[Opening EXTRACT section]
PMCID: PMC3489185 NIHMSID: NIHMS410508 PMID: 23139856

Abstract

The Dominantly Inherited Alzheimer Network (DIAN) is a collaborative effort of international Alzheimer disease (AD) centers that are conducting a multifaceted prospective biomarker study in individuals at-risk for autosomal dominant AD (ADAD). DIAN collects comprehensive information and tissue in accordance with standard protocols from asymptomatic and symptomatic ADAD mutation carriers and their non-carrier family members to determine the pathochronology of clinical, cognitive, neuroimaging, and fluid biomarkers of AD. This article describes the structure, implementation, and underlying principles of DIAN, as well as the demographic features of the initial DIAN cohort.
[Closing EXTRACT section]
[Opening DATA EXTRACTS section]
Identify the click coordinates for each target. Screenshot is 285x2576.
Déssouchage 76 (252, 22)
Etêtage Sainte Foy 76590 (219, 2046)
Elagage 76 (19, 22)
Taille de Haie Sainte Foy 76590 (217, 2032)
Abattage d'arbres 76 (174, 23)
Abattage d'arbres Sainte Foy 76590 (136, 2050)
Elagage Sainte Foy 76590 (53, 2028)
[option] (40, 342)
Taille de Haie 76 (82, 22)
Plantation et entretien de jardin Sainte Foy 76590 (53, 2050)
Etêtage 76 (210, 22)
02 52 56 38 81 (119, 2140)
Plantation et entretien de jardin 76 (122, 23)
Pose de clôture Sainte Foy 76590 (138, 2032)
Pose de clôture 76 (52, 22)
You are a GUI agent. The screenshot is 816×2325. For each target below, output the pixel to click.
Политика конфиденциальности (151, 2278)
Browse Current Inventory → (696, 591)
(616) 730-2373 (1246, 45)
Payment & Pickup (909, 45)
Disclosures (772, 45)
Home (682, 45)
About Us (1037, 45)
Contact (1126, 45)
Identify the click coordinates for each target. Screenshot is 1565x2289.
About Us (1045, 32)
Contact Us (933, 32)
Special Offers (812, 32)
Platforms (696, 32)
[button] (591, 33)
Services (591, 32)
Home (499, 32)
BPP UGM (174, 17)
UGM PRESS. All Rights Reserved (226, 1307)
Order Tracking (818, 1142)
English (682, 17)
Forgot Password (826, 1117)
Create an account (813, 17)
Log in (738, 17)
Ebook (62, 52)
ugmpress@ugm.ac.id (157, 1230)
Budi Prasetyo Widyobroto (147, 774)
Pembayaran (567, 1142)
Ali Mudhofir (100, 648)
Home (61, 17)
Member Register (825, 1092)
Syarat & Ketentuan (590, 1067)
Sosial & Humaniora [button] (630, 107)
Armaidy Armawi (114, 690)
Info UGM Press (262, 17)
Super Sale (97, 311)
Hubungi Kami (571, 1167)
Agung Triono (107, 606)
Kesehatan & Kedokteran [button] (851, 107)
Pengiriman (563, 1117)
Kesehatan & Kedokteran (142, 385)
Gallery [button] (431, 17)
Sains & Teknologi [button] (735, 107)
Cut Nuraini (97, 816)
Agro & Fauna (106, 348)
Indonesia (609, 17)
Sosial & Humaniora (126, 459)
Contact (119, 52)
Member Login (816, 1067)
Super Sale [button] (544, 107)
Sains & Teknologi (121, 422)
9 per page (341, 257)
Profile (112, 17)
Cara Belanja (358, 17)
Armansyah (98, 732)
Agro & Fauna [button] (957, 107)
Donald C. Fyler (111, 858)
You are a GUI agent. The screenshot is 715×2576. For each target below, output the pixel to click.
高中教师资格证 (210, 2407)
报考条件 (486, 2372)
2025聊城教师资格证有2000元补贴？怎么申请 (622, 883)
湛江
[Closing DATA EXTRACTS section]
**EXERCISE DESCRIPTION:**
Copy out the Dominantly Inherited Alzheimer Network abstract above in full, starting with its identifier line, with no changes.

**SOLUTION FOR THIS PROBLEM:**
PMCID: PMC3489185 NIHMSID: NIHMS410508 PMID: 23139856

Abstract

The Dominantly Inherited Alzheimer Network (DIAN) is a collaborative effort of international Alzheimer disease (AD) centers that are conducting a multifaceted prospective biomarker study in individuals at-risk for autosomal dominant AD (ADAD). DIAN collects comprehensive information and tissue in accordance with standard protocols from asymptomatic and symptomatic ADAD mutation carriers and their non-carrier family members to determine the pathochronology of clinical, cognitive, neuroimaging, and fluid biomarkers of AD. This article describes the structure, implementation, and underlying principles of DIAN, as well as the demographic features of the initial DIAN cohort.